I miss Mike Helmit.  He died in June, just about 8 months ago, and I have been trying to think of some way to express what he was to me, and what an awesome dude he was.

Every evening I come home from school, I take the back roads (not the highway) so I have an opportunity to pass by his apartment complex.  When driving by the apartment complex he lived in I look for him.  Not ‘glance to the spot he used to sit and wave at traffic by reflex’ but I crane my head as I drive past.  Not because I think I’ll see some spectral dude in a wheelchair, but because I still haven’t convinced myself that his death wasn’t an elaborate joke.

That was my reaction the first 24 hours after I found out he’d died.  It was a trick, or a joke, or a mistake.  He couldn’t possibly be dead.  There is no way that Michael James Helmit could possibly DIE, it was his brother and the whole thing is just a big mistake.

I also spent most of that day bawling like an infant, as well.

The funeral was unreal.  Me and my boyfriend were really the only people who’d bothered try to dress up much- I found out he had died the day before the funeral, so there was a big panic for me to find a black dress and I was a teency bit irritated to find that I had done a bit of unnecessary panicking.  I was glad to see that his family had cremated him, as he had really wanted.  (Well he REALLY wanted his body donated to science- he was born somewhat handicapped and wanted his body used to prevent his birth defect happening to others- but he KNEW his family wouldn’t go for it.)  They had pictures and articles of him out everywhere.  My dad told a really great story about him, which I’ll relate in a minute.

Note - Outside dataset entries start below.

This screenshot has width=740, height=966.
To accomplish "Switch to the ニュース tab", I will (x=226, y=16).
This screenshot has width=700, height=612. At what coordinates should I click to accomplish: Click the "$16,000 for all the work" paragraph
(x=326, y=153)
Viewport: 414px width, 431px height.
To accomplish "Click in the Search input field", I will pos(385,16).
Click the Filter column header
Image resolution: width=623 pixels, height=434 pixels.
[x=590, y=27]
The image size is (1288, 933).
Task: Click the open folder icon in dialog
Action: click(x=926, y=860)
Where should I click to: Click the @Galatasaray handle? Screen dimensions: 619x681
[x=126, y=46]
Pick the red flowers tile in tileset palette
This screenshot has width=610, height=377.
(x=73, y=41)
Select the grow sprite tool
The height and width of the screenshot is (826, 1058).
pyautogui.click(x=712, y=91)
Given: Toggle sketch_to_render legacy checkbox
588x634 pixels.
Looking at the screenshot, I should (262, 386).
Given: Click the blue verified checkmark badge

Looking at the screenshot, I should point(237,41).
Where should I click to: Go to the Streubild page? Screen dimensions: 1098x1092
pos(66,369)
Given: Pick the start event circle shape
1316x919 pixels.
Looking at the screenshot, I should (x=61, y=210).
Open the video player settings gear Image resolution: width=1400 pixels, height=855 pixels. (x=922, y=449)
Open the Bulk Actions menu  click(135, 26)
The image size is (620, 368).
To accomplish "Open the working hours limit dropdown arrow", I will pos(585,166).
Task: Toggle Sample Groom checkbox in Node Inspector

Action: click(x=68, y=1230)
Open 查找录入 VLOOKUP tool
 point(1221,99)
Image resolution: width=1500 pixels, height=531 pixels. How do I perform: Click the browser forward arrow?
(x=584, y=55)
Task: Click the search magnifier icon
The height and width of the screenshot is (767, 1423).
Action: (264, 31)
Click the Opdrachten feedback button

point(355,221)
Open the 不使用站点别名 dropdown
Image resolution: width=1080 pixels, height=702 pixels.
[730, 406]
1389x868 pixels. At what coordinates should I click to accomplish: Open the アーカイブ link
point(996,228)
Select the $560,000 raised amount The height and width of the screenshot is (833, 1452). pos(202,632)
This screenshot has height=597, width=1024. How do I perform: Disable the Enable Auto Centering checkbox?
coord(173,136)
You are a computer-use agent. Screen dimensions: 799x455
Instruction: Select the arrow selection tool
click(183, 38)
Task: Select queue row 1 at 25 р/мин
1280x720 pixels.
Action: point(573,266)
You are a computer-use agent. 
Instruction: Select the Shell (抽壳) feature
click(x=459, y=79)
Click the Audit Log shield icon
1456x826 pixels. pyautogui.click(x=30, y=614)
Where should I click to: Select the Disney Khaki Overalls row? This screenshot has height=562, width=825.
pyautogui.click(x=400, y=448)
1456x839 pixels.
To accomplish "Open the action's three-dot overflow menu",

Since I mentioned his handicap I’ll try my best to describe it, although I always fail somewhat.  Mike was born with stumps of arms, basically he had arm only up to the elbow.  He had a small bump which he called his thumb (when I was little my brother and I used to push it and he would go ‘beep!’ for us).  His legs were two different lengths, neither the proper one, and his feet were very malformed.  He had a total of three toes between both feet.  His torso was just fine- normal head and body, just unformed appendages.  He built models, he had better handwriting than most people I know, he smoked a lot before he died (not just cigarettes, he was a dyed-in-the-wool-pothead).  He read a lot, he was a great talker, he had the best deep evil laugh.  He did this neat thing where he could whistle and hum at the same time and it sounded like a whirring spaceship.

He loved kids- they gave pretty honest reactions and he was always willing to explain to his kids that he was just born that way.  He hated when parents grabbed their kids and jerked them away.  He hated when people directed conversation to me, when he was clearly in charge.  He could be selfish, sometimes, and he and I fought a couple of times.  He was a little desperate for female companionship, which tended to scare women away.  (I kept hoping we’d find a very curious college girl who’d rid him of his shyness and desperation, so he could find a more long term companion.)  He was opinionated and delighted in upsetting older people who blatantly stared without asking.  He never mind if anybody ASKED him what was wrong, although he wanted to have cheeky shirts made.  You know, ‘Retired Piranha Noodler (out of bait)’ or ‘Former Shark Wrangler’.

When there was  Joe’s Crab Shack in Norman, they had a stuffed crocodile (or maybe alligator) head in the front that they put the after-dinner mints in.  He used to stick his stub in as far as he could and mug like the thing was biting him.  He claimed one of the answers he wanted to give was “Danang, 1969, if I tell you more I’d have to kill you.”  As his brother was a war vet, he found this deeply funny on several levels.

Sometimes he could be petty, and he got dependent if you came by often.  He used to sit out on 48th street, between Robinson and Main.  If you live in Norman, and you drove up that street with any kind of regularity in the last five years or so, you probably saw a guy in a wheel chair waving with a stump of an arm.  He did it as often as he could.

He was a major member of the Society for Creative Anachronism for a while, and he was one of the founding members of Norman’s Artherian Order of Avalon.  He enjoyed going to the Medieval Fair every year because he knew a lot of the major players in the SCA even still, even though he fell out years ago.

He was a former Catholic, and even so he lit several candles for John Paul II when he passed on.  If his family insisted on a burial he wanted to be buried with a cross- I actually made a cross and took it with me to the funeral because I didn’t know for sure.  It was stupid and handmade, but he’d told me he’d considered getting a tattoo just to be sure one went to the grave with him.

I know 90% of the people on my Twitter feed have no clue who it is, and the people who did know Mike need no re-introduction.  My world is dimmer without him.  I still look for him.  I have heard people moving in wheelchairs and turned around, looking for him.

I have heard that when lose a limb, the place it used to be itched.  I think it’s like that when you lose people- you never stop feeling them just behind you or hearing them around the corner.  You never stop looking for them in the places they live.

I drive by his house every evening I come home from school.  I know he’d be proud of me for being back in school.  Sometimes, before I leave school, I think “I should swing by and see Mike, I have a free evening” before I realize that he’s gone.  I drive by and look for him, knowing he won’t be there and that it breaks my heart.